Sep 14, 2015

[Movies] Chappie (2015)

After movies like District 9 and Elysium, I think a certain expectation has been set when you sit down for a Neill Blomkamp movie. For example, we know he has a thing for robotics or even just powered armor, although his machines never look too polished or anything of that nature. And there'll be some heavier geo-political setting to factor into things and how all these different factions end up jockeying for position, power, and all that jazz.

Chappie turned out to be quite the different experience in the long run. At first it seemed to follow the same general visual aesthetic and thus it was easy to fall into that same general mindset of expecting a movie experience similar to his prior movies.

But Chappie is something rather different, at least when compared his other commercial releases. It's a story with the same serious weight of socio-political drama, but it also has a lot more heart. It's really just a question of how well the movie was executed - and sadly those expectations do play a bit of a factor.

Synopsis: Chappie s a 2015 science fiction movie written and directed by Neill Blomkamp together with co-screenwriter Terri Tatchell. The story was based on Blomkamp's 2004 short film, Tetra Vaal.

In the near future, we find the South African city of Johannesburg resorting to utilizing state-of-the-art attack robots as police units in an effort to arrest the record-high crime rate. The robots are semi-autonomous with some fairly advanced AI are they do well to take down many drug lords and other lawless elements in short order. Thus things are also going well for Tetravaal, the American company behind the robots. Thus the creator of the scout robots, one Deon Wilson (Dev Patel) is quite well-praised in the company given the success of his robots.

If one star rises, another must fall, and thus Vincent Moore's (Hugh Jackman) remote-controlled MOOSE unit continues to receive less and less funding within Tetravaal as CEO Michelle Brady (Sigourney Weaver) continues to focus all efforts on the humanoid scout units. But Deon wants to take things to a new level with a program that will help the robots become more human, thus bordering on true artificial intelligence. Thus against company directives, he decides to install the experimental program onto a damaged police unit, but things don't go quite as planned.

This movie ends up having a lot more in common with A.I. for rather obvious reasons. The focus is not how mechanized warfare has reached a new level. Instead the story is more about a true artificial intelligence that just happens to be in a police robot and somewhat avoids retaining any of his police bot skills at all once he gains some degree of intelligence.

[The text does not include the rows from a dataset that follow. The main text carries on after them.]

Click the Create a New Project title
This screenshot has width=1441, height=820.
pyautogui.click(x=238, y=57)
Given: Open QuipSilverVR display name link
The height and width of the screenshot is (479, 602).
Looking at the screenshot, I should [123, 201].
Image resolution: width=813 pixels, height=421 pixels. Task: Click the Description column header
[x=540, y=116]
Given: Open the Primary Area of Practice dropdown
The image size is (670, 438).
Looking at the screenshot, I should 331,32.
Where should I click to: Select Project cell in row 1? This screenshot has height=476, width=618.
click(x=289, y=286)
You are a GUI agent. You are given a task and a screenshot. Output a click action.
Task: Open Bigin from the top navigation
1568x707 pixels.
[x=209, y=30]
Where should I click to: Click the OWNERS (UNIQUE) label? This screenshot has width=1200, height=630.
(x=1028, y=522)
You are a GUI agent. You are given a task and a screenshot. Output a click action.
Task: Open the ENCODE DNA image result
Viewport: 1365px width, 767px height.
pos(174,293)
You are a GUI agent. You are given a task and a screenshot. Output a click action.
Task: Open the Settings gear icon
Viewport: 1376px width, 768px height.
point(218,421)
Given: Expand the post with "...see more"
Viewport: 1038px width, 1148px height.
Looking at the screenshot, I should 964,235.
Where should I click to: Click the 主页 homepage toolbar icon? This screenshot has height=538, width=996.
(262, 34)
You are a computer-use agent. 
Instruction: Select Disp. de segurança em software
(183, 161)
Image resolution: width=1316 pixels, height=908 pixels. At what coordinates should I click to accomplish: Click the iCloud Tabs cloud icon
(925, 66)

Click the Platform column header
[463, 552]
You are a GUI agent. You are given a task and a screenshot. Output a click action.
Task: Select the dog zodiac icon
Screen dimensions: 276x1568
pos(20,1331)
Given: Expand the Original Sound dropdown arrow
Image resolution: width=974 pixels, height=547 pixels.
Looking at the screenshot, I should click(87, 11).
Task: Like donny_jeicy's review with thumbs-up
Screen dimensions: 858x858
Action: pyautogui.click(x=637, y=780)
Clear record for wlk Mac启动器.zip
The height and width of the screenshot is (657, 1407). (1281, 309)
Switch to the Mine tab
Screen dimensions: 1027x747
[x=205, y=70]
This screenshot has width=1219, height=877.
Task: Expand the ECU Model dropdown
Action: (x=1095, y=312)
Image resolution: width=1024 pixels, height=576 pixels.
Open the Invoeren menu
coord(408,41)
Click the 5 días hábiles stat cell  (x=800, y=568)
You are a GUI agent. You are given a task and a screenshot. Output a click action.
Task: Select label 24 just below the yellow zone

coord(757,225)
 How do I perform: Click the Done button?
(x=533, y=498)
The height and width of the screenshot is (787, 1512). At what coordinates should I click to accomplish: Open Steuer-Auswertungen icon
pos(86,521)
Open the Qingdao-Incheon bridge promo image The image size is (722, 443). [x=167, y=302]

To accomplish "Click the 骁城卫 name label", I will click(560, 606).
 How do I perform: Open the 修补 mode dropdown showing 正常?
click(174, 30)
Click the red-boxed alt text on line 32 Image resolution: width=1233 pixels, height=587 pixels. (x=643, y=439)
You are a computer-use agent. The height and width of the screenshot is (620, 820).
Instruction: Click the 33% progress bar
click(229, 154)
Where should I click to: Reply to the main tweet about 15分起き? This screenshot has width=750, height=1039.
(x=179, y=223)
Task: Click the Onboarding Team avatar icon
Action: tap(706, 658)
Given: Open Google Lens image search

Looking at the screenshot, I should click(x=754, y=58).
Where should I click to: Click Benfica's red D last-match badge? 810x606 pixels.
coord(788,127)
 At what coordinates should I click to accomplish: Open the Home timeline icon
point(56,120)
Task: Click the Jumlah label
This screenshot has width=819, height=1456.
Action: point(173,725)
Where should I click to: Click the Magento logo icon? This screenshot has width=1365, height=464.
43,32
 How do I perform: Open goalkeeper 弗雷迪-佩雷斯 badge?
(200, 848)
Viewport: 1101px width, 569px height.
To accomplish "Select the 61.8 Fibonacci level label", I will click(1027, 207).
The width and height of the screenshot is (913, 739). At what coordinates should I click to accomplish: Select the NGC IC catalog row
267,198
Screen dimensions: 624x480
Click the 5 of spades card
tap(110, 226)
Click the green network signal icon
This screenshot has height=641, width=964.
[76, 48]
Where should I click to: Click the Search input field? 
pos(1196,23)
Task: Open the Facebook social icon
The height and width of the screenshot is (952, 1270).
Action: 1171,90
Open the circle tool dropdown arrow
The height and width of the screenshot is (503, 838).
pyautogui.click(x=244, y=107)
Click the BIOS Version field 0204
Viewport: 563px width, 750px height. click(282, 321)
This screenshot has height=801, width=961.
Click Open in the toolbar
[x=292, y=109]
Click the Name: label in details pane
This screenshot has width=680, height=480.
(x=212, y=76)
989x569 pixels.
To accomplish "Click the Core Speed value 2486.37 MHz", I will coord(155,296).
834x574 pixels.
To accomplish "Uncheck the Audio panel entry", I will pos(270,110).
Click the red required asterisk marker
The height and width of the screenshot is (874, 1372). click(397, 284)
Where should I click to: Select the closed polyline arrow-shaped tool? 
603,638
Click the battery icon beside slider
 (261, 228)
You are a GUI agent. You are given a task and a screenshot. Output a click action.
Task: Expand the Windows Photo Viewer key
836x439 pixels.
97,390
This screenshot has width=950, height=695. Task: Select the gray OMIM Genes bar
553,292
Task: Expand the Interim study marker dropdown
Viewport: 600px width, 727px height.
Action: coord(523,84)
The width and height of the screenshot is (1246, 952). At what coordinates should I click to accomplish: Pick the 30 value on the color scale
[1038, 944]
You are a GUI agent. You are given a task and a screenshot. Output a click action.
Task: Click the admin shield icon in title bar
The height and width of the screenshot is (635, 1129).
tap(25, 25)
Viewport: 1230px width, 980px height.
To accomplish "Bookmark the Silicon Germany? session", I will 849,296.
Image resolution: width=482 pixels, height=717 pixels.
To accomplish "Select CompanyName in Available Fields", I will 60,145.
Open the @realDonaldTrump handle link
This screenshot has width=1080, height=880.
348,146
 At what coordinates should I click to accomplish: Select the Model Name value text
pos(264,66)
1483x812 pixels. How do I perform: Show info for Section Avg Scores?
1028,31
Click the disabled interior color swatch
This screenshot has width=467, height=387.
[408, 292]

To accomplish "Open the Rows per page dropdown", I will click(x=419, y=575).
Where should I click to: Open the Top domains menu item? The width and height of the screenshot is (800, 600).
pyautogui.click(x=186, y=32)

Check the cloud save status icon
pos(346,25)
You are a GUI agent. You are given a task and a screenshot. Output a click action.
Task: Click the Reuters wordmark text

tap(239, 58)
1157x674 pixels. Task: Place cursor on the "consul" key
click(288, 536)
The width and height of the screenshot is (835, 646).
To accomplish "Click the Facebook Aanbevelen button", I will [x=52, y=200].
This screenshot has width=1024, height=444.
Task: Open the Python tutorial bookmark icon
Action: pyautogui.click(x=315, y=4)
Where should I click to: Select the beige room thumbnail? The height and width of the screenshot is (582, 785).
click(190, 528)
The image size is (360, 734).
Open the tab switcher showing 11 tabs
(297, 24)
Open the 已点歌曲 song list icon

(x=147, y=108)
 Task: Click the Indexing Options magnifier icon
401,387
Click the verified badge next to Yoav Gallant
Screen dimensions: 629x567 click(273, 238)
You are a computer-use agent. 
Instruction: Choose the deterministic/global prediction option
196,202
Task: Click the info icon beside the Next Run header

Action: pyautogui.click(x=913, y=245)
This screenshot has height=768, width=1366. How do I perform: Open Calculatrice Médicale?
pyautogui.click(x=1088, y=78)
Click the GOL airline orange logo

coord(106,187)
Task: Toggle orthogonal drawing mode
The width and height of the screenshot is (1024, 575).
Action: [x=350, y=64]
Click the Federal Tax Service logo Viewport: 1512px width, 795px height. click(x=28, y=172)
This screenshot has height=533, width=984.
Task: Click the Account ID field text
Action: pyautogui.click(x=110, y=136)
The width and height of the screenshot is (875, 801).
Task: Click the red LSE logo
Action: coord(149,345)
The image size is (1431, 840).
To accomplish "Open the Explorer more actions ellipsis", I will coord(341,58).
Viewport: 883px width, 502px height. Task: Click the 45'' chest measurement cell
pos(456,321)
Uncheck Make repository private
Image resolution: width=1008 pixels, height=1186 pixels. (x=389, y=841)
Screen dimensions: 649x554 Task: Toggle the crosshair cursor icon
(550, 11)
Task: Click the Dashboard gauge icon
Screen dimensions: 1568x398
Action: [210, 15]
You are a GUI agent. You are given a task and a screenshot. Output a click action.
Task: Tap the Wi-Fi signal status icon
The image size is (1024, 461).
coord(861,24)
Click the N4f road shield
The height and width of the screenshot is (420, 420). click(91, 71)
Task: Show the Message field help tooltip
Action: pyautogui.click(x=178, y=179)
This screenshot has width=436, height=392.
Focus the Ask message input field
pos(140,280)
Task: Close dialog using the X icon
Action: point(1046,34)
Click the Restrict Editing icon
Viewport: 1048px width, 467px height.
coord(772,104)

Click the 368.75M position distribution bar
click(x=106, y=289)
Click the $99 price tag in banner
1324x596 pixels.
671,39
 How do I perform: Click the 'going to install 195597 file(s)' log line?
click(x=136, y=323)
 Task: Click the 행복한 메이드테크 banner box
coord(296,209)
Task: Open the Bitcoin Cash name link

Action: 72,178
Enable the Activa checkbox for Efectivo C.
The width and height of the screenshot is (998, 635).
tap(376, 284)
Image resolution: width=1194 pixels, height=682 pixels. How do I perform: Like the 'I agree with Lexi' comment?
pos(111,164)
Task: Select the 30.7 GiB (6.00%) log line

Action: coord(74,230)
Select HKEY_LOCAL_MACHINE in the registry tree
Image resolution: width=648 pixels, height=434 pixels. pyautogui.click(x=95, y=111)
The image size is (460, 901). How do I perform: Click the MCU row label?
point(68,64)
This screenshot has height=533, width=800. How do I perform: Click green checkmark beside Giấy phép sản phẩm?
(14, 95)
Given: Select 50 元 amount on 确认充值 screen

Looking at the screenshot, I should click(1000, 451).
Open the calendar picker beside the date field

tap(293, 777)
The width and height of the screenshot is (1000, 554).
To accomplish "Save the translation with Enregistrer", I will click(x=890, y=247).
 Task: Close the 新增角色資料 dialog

A large part of the movie focuses on a small gang of thieves who first take Chappie in. The trio of Ninja, Yolandi, and Amerika (Jose Pablo Cantillo) are literally a colorful little group who seemed destined for mischief and mayhem, even though they're not exactly a band of killers. The decision to give them ridiculously colorful and downright fluorescent weapons was a nice touch to make them consistently distinct and quite in-character. You may not necessarily love their quirky personalities, but at least you won't forget who they are in the movie.

Chappie himself ends up being an odd shadow of the trio since they end up investing more time into "raising" Chappie during his early period. And thus all the things that you may love or hate about Chappie and the way he ends up acting in the movie. He can get a little annoying at times, but then later one I suppose it all ends up being for the best, one way or another.

Dev Patel was pretty much Dev Patel in this movie, and he has the whole awkward nerdy guy role down to a science. Hugh Jackman's character was a lot stranger and his efforts in the movie seem t go above and beyond just trying to get funding for his program. He felt more like a caricature whose actions were more dictated by the plot instead of by the character himself. Thus he didn't feel like a personality with any true sense of agency within the context of the movie. Sigourney Weaver's involvement felt more like a sad, somewhat awkward extended cameo.

So the movie has a mix of the good and the bad and the weird thrown in for good measure. If you had never seen any other Blomkamp movies before, then you might better appreciate things in a different way. For the rest of us who have, it feels like a bit of a struggle to ignore what had come before and focus on the present - one made especially challenging given how all his movies generally look like they're from the same universe. Oh well.

Chappie is still an interesting effort to tell a different sort of story, or at least a different spin on the whole artificial intelligence story. It has a number of superfluous elements, but we see this a lot when a short movie gets expanded into a feature-length film instead. So the movie gets 3 silly things that Chappie learns to do out of a possible 5.